- _Material shown_
■ ■ ■ ■ ■

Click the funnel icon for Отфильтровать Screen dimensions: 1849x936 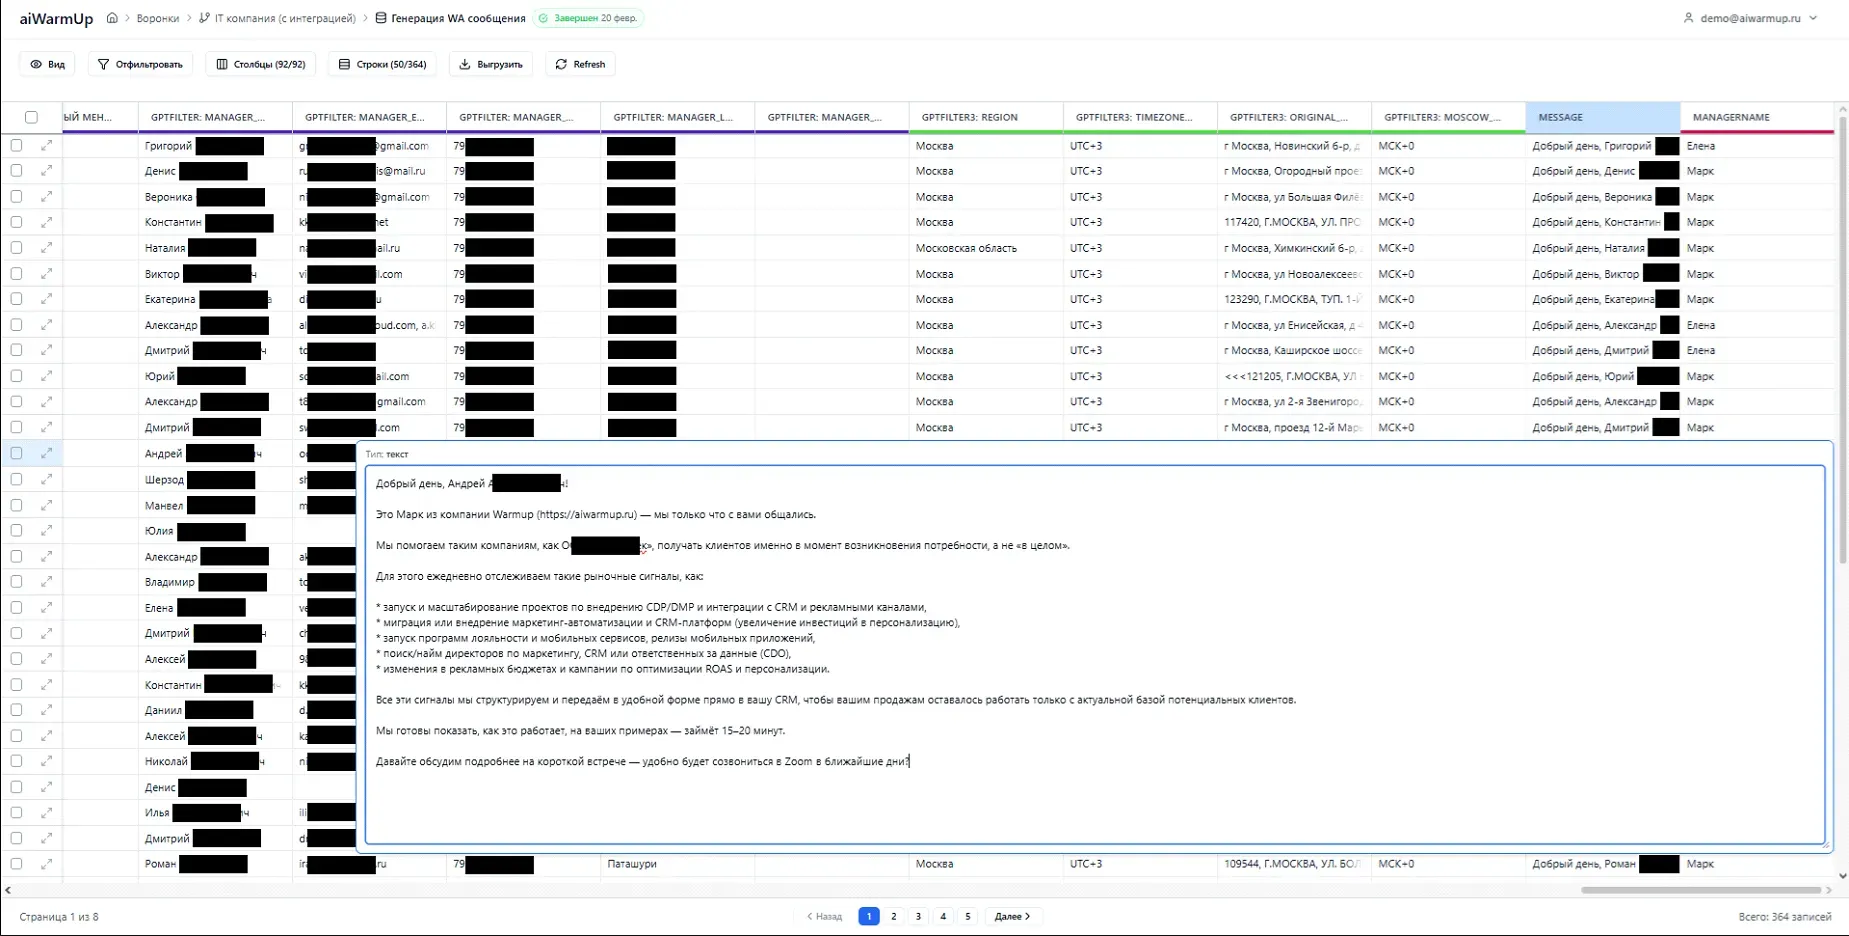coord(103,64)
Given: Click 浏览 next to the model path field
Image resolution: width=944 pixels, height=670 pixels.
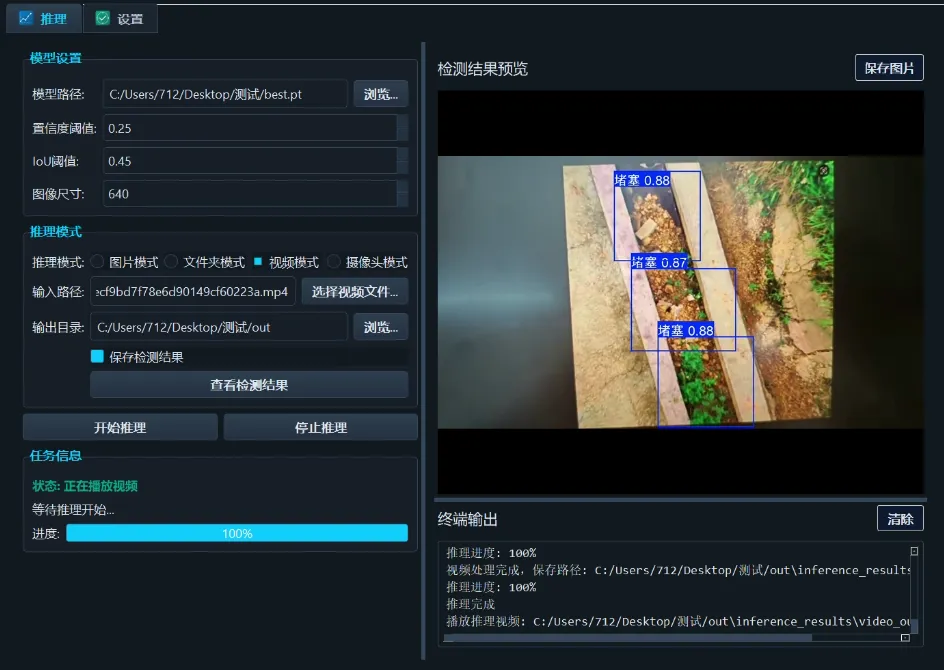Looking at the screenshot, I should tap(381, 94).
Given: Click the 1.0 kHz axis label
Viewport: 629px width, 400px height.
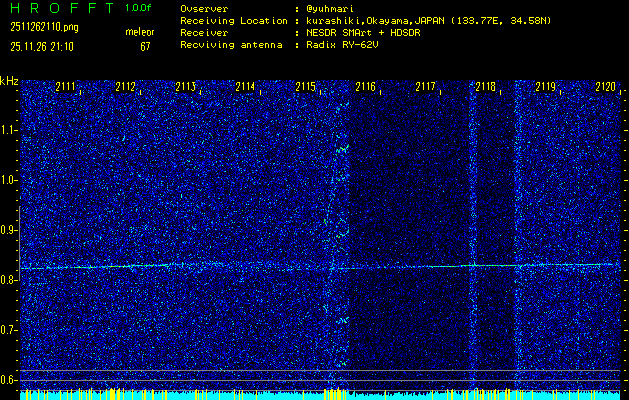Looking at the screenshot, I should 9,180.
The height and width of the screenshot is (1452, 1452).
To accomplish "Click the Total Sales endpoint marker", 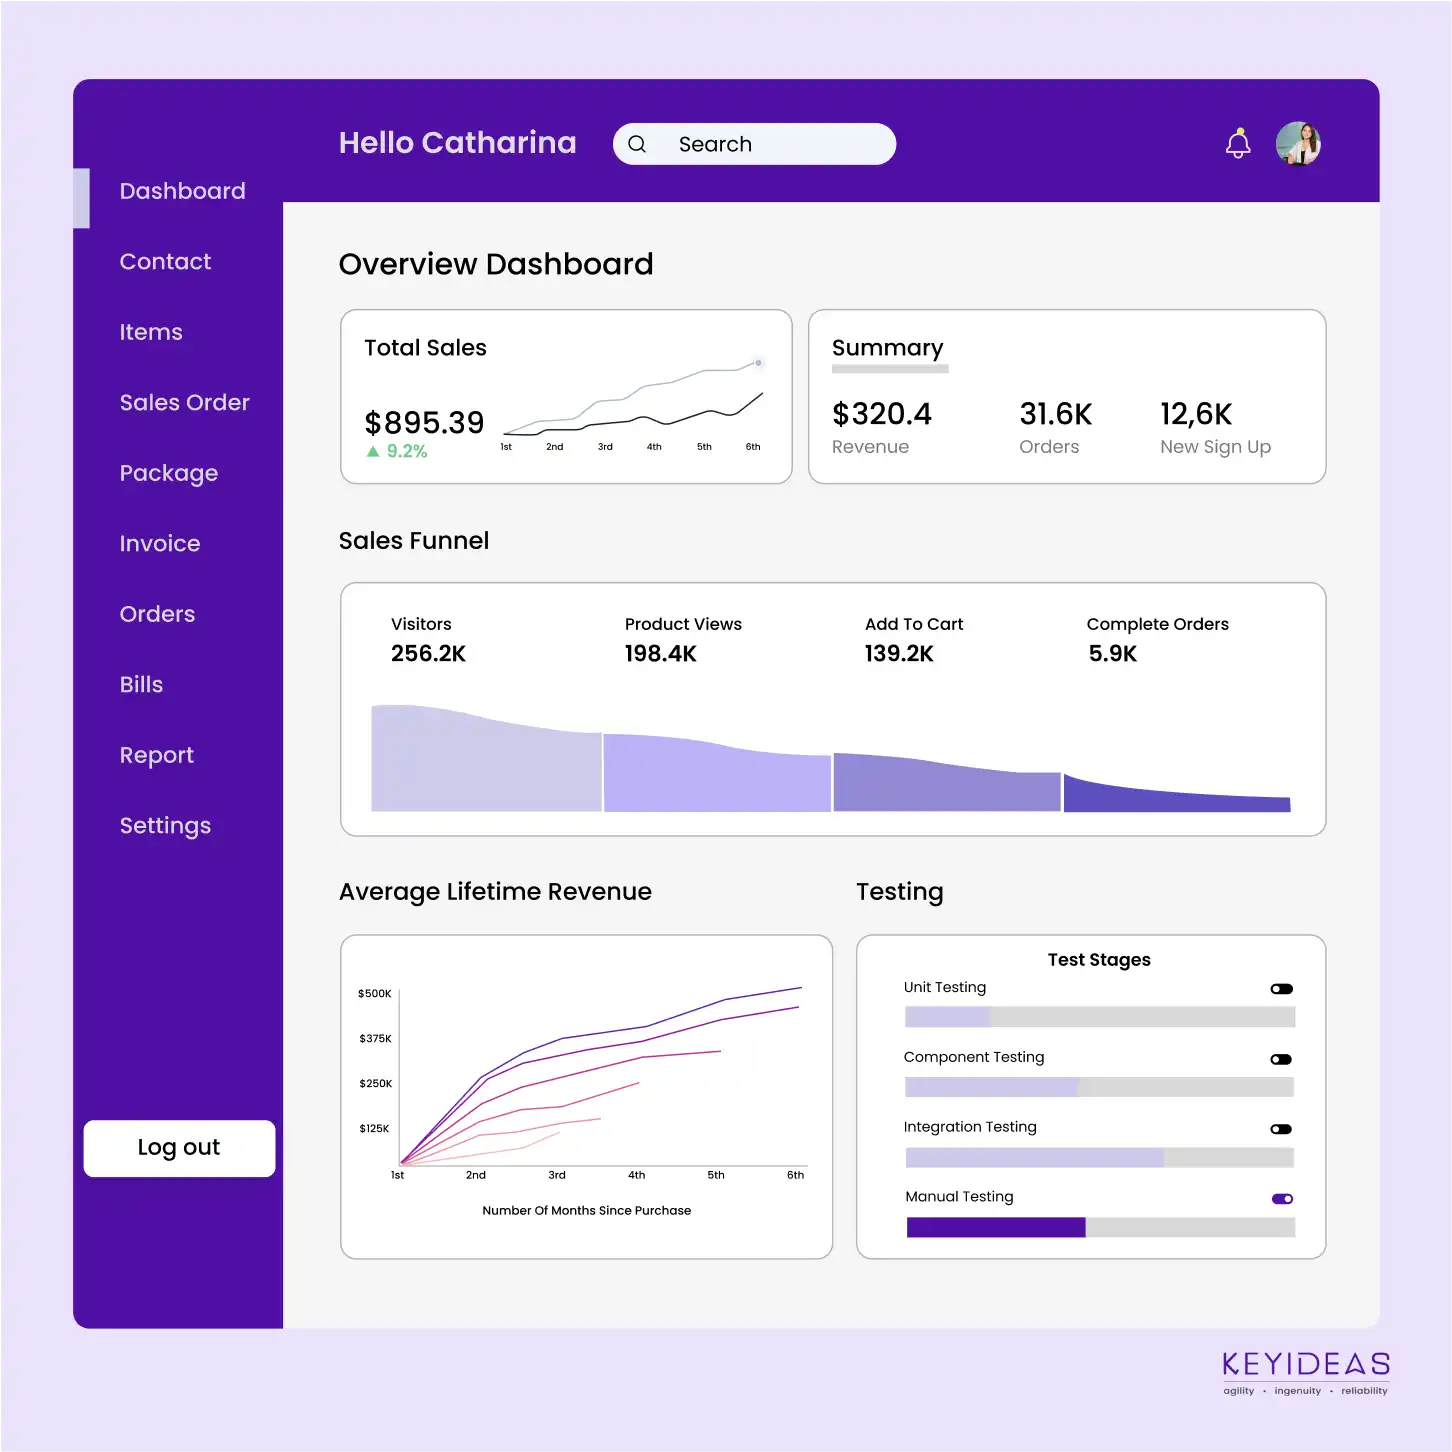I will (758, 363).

■ ■ ■ ■ ■

Could you copy out every line in the material above that contains the string "Given"?

Given: Click 浏览 next to the model path field
Given: Click the 1.0 kHz axis label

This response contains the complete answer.